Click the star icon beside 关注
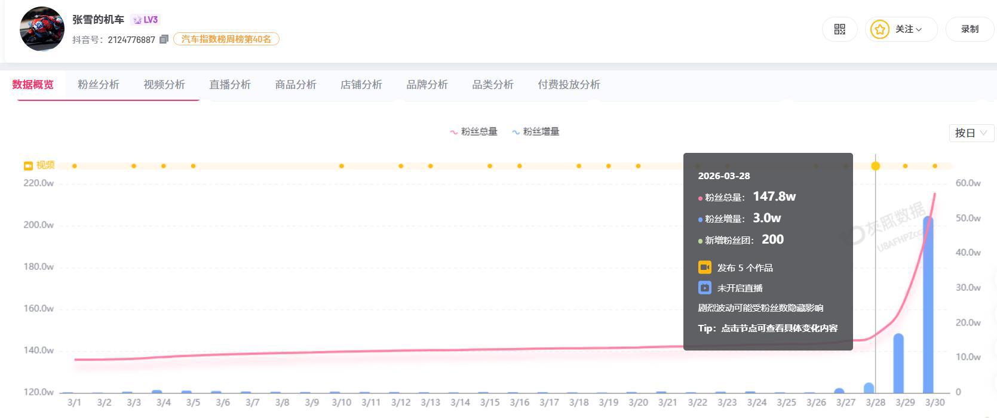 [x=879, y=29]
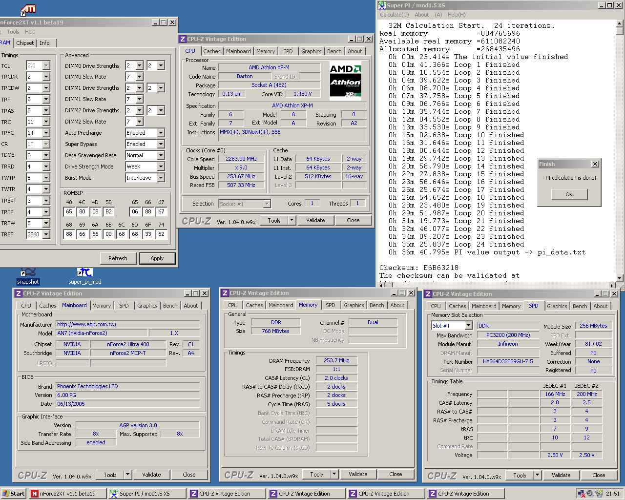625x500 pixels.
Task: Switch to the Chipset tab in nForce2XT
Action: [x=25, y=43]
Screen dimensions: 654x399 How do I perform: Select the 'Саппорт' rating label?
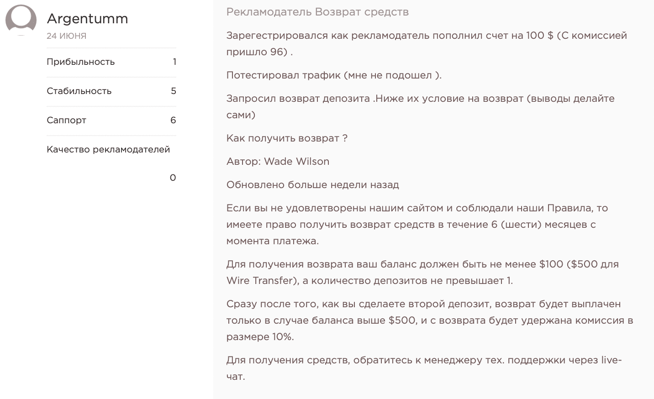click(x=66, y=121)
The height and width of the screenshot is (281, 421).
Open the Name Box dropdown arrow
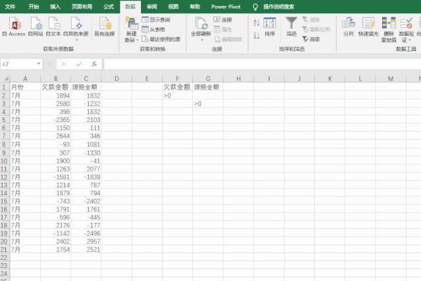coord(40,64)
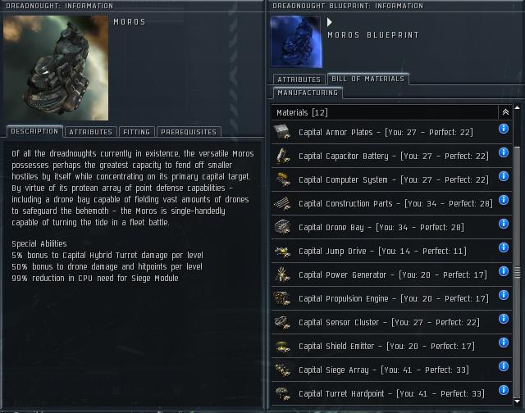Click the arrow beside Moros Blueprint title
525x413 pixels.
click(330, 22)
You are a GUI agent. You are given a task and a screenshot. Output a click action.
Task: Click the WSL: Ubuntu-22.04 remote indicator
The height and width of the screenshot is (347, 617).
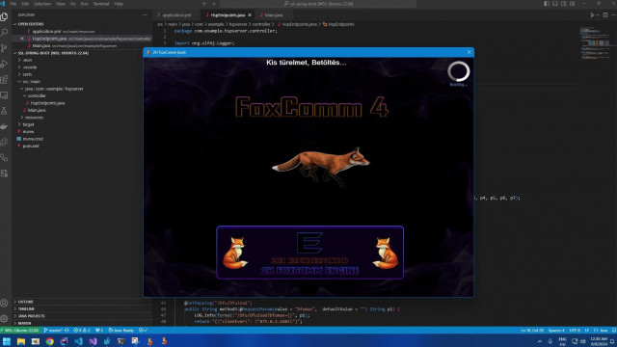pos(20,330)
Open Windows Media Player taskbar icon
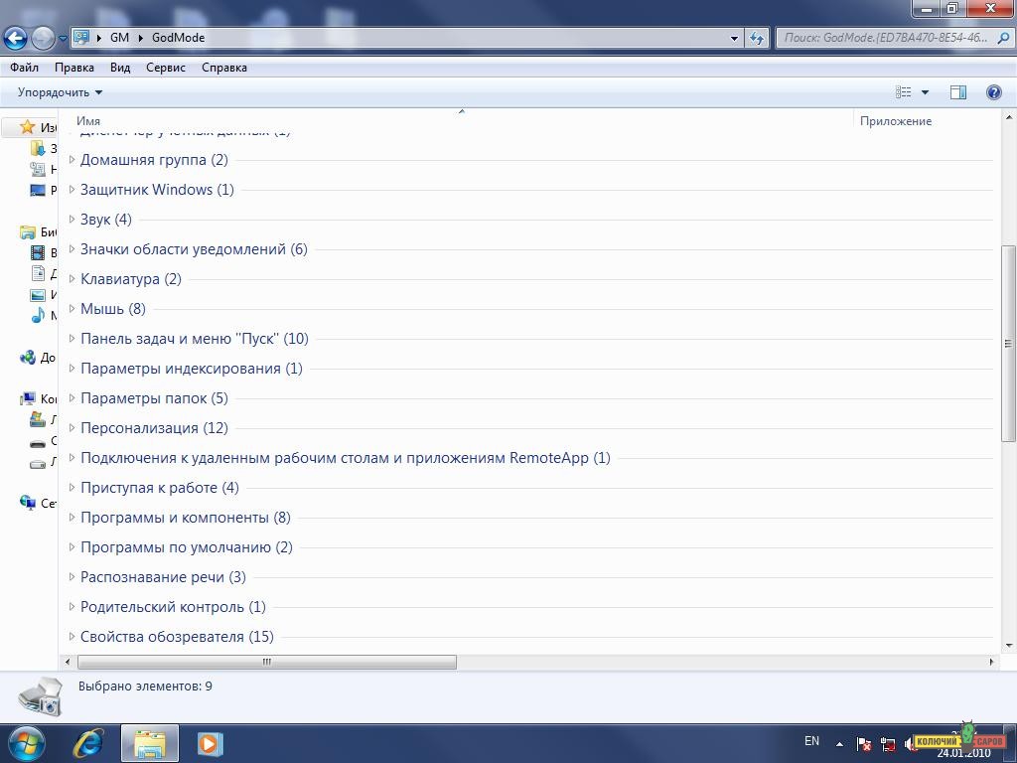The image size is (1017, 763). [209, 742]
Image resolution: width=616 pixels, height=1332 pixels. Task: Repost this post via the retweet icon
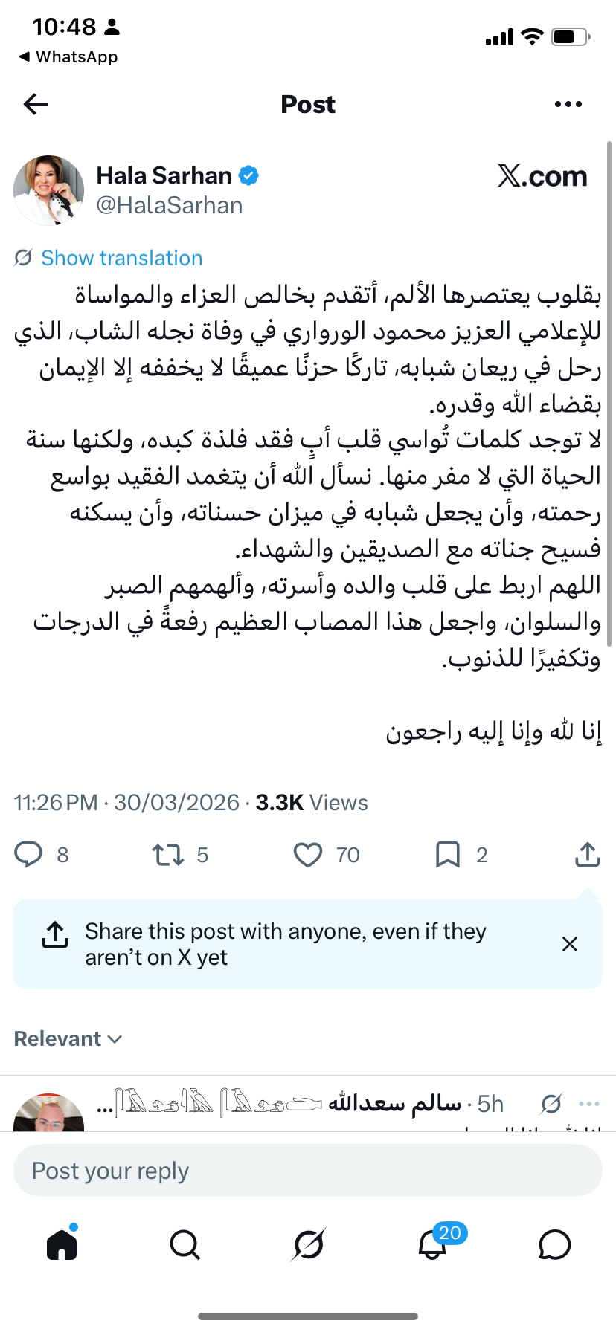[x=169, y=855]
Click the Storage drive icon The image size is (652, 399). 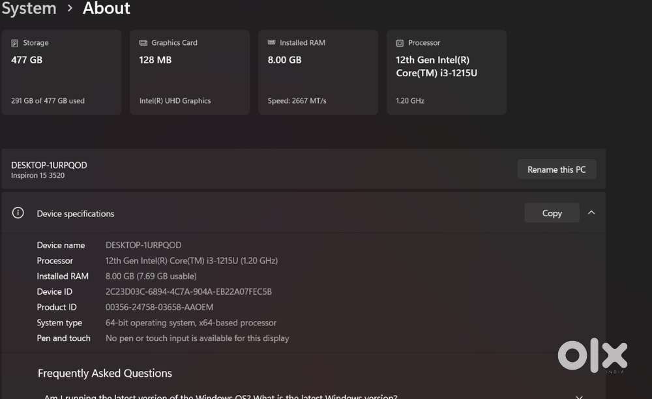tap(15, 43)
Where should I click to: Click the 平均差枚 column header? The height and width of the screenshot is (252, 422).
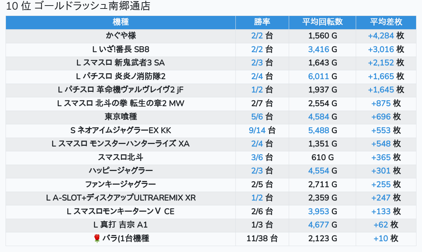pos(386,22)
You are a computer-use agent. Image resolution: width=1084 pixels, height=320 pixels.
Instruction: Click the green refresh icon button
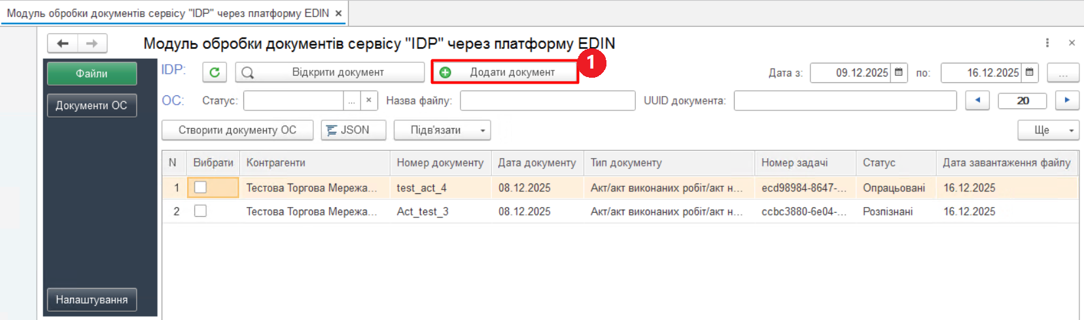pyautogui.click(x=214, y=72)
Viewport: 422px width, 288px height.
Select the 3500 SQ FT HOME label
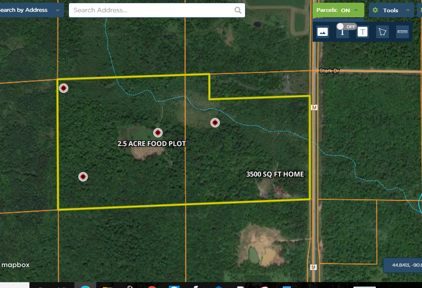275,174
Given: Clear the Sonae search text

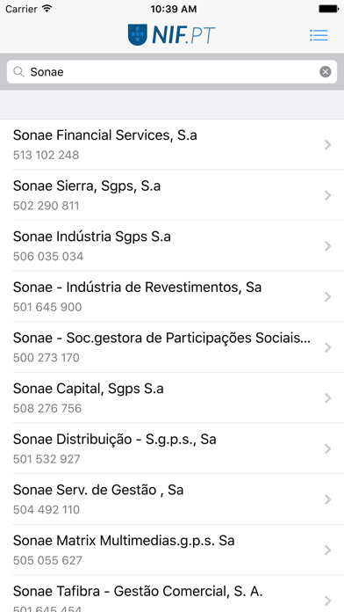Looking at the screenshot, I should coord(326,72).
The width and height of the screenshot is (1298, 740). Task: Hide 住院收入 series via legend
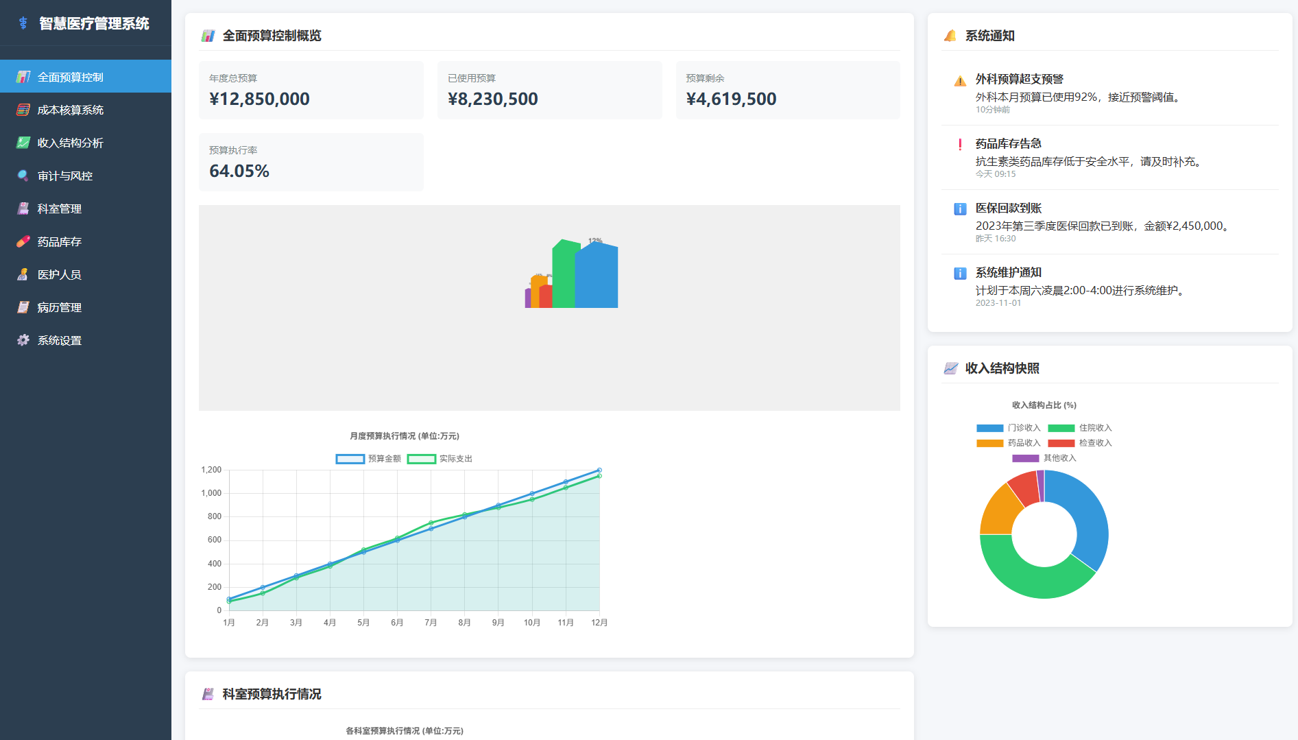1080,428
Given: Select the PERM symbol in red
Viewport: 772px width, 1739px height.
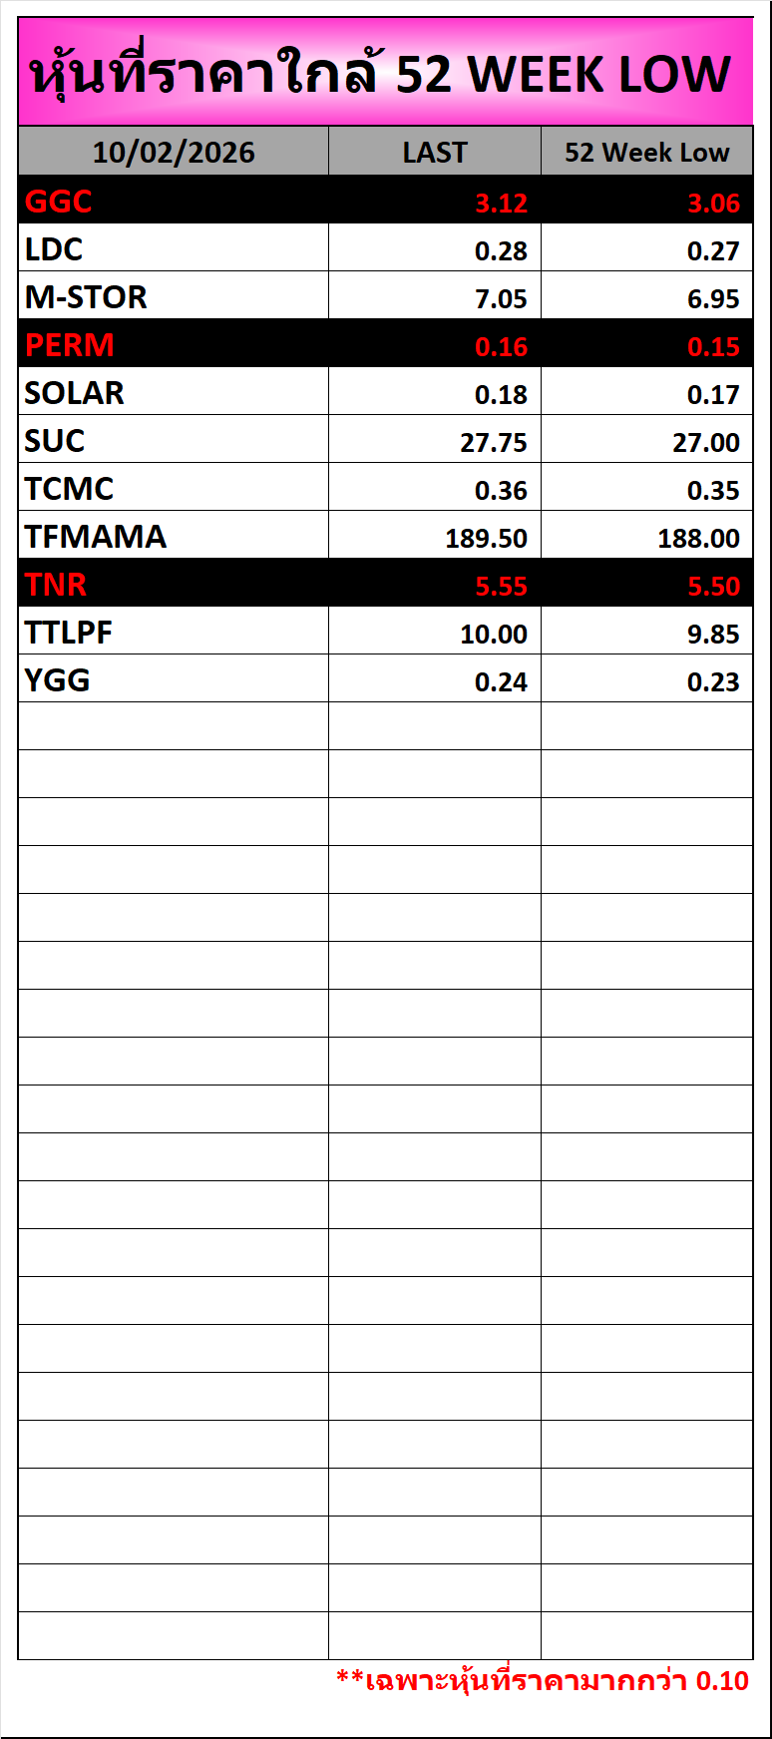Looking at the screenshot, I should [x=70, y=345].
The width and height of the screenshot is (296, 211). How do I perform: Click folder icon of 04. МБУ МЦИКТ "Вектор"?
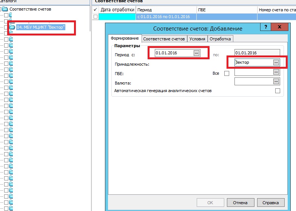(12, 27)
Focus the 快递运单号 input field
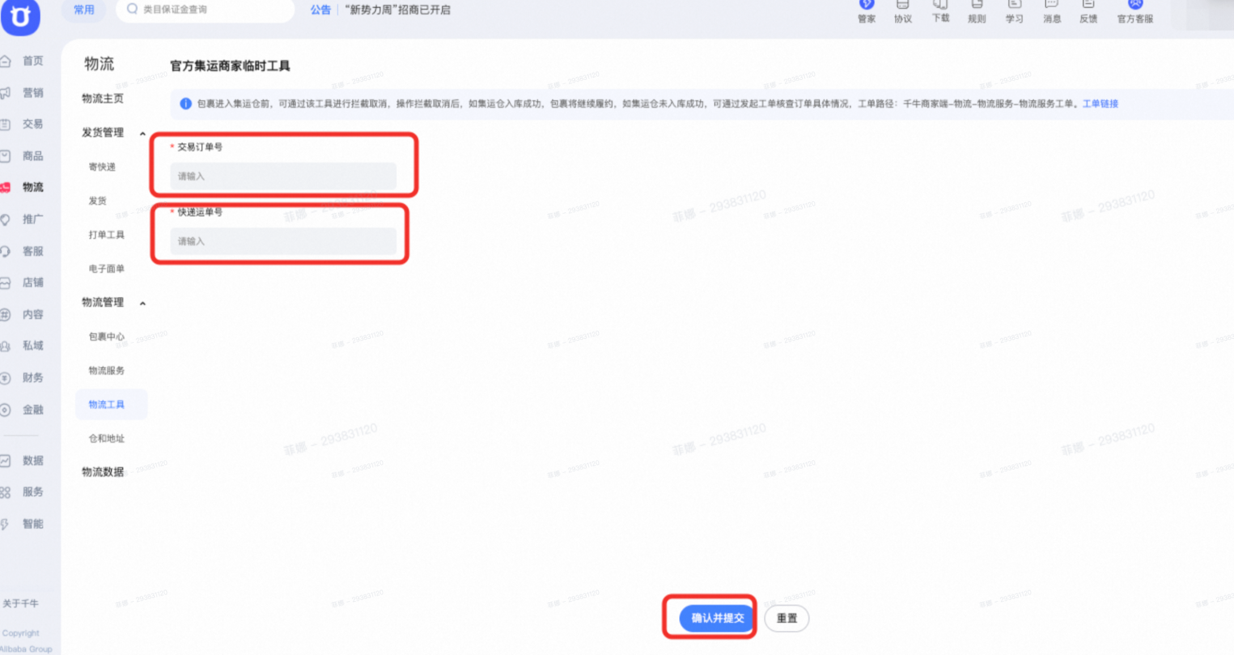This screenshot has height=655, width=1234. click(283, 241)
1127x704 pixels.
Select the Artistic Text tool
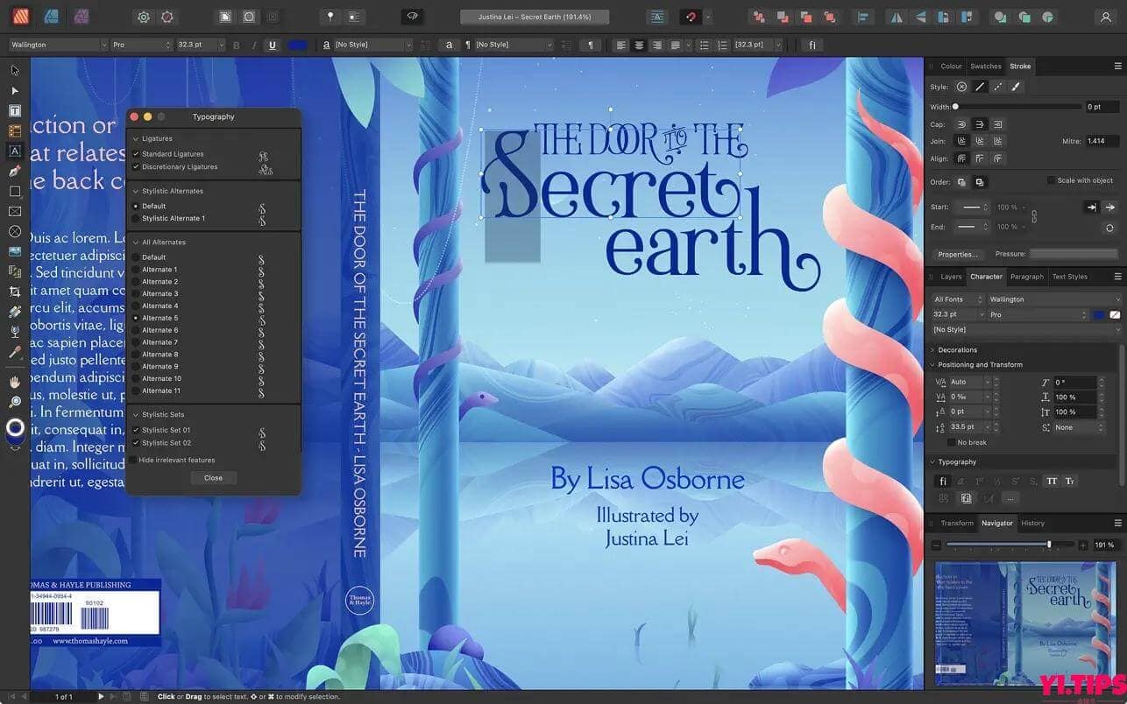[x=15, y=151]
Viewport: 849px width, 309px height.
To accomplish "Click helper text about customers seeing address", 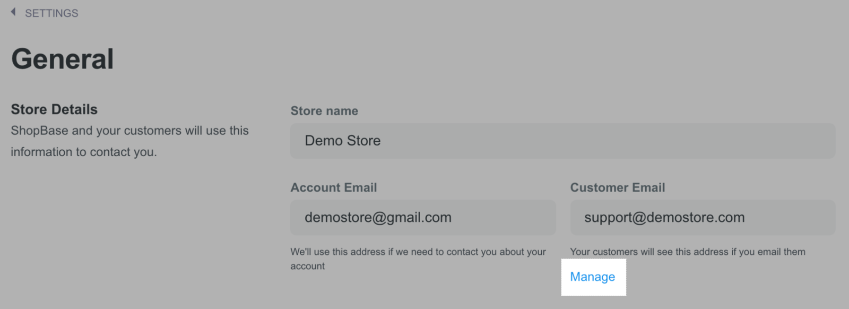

=======

### What you need to do
With the pictures left out, restate word for word every line of the data above, from the first down to the line that contains "The height and width of the screenshot is (281, 421).".

### Response area
Click the star icon beside 关注
 [x=879, y=29]
625x500 pixels.
Task: Switch to the Chipset tab in nForce2XT
Action: [x=25, y=43]
Screen dimensions: 654x399 How do I perform: Select the 'Саппорт' rating label?
click(x=66, y=121)
The height and width of the screenshot is (281, 421).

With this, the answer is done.